▶ **DATA SUPPLIED**
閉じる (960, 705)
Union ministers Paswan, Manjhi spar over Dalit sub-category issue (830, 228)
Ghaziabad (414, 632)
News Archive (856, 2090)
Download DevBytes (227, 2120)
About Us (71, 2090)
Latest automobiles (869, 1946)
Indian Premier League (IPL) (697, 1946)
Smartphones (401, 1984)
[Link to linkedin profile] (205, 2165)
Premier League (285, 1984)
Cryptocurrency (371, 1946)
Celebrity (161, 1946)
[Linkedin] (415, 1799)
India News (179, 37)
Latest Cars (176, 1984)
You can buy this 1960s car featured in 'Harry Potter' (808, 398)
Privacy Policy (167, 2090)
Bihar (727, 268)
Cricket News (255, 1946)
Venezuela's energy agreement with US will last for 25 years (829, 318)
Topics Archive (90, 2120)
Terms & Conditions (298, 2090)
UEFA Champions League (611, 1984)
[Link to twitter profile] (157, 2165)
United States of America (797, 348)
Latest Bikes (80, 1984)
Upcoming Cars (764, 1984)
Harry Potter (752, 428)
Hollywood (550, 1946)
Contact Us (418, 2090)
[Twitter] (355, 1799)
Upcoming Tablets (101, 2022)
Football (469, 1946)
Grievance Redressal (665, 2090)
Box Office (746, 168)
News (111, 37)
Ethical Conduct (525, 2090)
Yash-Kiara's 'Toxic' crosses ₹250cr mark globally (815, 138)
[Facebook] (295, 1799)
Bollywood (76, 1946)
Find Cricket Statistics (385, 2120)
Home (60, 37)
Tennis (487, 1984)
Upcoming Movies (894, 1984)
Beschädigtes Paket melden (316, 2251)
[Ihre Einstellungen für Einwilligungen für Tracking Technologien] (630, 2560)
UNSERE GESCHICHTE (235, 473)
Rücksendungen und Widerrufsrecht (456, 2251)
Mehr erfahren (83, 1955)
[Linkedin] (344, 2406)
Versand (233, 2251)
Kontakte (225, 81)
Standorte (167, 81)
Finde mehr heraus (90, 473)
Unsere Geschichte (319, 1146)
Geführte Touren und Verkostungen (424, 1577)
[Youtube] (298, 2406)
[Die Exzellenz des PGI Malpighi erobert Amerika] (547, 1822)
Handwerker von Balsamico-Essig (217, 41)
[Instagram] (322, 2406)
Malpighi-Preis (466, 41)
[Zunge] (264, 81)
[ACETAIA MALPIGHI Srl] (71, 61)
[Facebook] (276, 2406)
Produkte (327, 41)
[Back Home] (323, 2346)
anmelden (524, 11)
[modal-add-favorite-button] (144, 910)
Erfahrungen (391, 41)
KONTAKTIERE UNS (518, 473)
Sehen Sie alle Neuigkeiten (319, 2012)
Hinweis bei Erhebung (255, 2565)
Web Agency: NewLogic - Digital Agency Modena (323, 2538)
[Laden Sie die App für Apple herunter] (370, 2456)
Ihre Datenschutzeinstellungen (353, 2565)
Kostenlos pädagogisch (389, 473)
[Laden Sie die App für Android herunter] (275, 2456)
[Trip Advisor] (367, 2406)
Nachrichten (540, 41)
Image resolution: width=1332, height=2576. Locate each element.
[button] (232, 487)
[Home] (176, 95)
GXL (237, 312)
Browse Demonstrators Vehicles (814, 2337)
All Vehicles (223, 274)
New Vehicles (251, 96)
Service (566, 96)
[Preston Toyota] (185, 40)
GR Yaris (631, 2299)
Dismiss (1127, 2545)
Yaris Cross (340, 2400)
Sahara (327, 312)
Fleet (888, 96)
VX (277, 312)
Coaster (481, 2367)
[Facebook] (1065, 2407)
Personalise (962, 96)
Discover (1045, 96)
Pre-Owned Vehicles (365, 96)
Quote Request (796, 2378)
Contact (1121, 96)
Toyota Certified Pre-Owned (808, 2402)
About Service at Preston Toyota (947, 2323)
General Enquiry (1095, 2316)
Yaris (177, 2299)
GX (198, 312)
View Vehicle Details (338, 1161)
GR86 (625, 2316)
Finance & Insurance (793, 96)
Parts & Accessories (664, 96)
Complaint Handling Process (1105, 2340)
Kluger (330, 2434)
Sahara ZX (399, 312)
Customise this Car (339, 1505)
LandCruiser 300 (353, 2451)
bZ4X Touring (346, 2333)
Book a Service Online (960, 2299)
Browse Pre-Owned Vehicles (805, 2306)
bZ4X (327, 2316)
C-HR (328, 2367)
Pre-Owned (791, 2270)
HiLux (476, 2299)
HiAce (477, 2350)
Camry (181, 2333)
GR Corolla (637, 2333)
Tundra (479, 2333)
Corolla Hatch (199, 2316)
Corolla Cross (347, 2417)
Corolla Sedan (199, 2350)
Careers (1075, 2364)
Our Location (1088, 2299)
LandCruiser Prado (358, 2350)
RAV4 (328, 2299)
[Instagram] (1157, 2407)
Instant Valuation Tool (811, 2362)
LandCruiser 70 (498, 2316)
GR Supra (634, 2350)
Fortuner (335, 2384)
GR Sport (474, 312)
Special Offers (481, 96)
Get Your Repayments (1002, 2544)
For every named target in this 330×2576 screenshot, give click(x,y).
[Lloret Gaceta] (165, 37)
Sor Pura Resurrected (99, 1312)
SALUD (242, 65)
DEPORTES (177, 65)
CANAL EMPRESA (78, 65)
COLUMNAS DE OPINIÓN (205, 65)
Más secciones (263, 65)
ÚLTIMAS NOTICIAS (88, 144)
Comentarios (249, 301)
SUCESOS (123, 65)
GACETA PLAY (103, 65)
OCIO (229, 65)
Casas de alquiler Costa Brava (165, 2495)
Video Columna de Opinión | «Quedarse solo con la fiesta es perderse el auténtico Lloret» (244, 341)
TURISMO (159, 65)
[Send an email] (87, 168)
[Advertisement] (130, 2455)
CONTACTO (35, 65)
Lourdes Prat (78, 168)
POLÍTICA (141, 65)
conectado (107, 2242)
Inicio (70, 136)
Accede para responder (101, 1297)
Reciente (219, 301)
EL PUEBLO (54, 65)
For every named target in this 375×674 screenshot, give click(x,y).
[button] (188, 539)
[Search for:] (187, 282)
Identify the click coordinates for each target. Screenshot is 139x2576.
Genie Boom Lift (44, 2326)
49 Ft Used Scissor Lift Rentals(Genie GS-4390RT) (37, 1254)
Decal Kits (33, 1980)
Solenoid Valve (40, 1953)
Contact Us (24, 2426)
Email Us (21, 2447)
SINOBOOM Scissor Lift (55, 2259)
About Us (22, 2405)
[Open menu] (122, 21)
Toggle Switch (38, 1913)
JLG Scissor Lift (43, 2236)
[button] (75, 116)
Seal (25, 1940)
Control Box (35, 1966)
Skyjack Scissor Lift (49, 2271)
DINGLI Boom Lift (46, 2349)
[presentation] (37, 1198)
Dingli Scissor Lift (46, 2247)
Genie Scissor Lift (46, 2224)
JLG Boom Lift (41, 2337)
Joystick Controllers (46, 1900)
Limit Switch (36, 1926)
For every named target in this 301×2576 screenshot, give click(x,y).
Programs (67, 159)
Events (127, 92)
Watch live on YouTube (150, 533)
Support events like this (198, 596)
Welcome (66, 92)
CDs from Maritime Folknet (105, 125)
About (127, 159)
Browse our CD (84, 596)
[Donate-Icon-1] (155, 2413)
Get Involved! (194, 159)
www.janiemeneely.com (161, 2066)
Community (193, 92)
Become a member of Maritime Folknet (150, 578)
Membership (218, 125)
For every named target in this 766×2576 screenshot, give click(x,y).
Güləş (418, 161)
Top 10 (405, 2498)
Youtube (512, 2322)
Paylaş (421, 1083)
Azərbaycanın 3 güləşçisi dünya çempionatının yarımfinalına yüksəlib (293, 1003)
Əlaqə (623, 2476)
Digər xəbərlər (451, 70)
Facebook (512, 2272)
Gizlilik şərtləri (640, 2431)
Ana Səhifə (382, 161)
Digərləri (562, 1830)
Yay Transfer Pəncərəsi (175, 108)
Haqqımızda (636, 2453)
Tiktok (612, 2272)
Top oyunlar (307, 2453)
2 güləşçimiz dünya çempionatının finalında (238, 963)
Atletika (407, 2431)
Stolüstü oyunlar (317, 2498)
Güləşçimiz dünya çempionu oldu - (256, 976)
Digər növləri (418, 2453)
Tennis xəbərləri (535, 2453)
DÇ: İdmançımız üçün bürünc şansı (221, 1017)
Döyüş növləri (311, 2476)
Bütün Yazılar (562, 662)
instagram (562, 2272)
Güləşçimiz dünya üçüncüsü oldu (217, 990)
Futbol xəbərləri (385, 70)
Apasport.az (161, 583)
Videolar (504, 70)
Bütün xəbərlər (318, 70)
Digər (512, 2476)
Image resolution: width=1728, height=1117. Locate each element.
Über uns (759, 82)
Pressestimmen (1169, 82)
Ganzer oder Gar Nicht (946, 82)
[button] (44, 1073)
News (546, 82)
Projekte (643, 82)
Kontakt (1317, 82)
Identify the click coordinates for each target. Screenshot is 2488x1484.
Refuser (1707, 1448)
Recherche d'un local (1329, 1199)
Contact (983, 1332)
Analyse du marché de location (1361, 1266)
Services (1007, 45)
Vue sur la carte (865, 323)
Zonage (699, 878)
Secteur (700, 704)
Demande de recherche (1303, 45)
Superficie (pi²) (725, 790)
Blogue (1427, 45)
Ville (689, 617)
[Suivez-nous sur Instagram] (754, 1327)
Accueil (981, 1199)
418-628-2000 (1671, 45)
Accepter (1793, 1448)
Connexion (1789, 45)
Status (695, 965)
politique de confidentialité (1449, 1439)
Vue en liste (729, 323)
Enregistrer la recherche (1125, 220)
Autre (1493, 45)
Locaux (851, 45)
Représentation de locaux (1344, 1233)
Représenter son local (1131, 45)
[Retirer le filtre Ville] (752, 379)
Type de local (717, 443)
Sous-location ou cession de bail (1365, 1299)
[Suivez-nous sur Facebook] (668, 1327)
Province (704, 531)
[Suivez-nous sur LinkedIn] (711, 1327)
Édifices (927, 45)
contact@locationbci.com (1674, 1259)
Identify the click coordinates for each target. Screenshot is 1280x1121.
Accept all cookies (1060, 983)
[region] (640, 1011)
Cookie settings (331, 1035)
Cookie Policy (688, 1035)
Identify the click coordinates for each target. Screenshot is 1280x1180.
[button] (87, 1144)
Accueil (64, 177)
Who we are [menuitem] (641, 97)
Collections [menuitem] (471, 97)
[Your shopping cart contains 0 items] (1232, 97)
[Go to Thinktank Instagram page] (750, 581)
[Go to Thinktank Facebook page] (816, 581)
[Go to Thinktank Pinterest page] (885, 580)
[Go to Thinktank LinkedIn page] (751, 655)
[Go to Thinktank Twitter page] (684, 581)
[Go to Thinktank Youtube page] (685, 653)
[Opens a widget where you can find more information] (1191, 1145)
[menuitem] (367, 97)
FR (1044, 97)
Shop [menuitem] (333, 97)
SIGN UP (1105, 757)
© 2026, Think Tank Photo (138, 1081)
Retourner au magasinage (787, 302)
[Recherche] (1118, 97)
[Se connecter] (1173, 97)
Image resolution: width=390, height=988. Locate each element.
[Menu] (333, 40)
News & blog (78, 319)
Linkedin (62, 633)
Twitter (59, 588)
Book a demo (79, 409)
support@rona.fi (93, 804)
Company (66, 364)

▶ **TRY IT**
All lines above between those holding "Find Cricket Statistics (385, 2120)" and "Rücksendungen und Widerrufsrecht (456, 2251)", inclusive, must be set down unchanged, and no other line may be included.

▶ **RESULT OF THIS EXERCISE**
Find Cricket Statistics (385, 2120)
Home (60, 37)
Tennis (487, 1984)
Upcoming Movies (894, 1984)
Beschädigtes Paket melden (316, 2251)
[Ihre Einstellungen für Einwilligungen für Tracking Technologien] (630, 2560)
UNSERE GESCHICHTE (235, 473)
Rücksendungen und Widerrufsrecht (456, 2251)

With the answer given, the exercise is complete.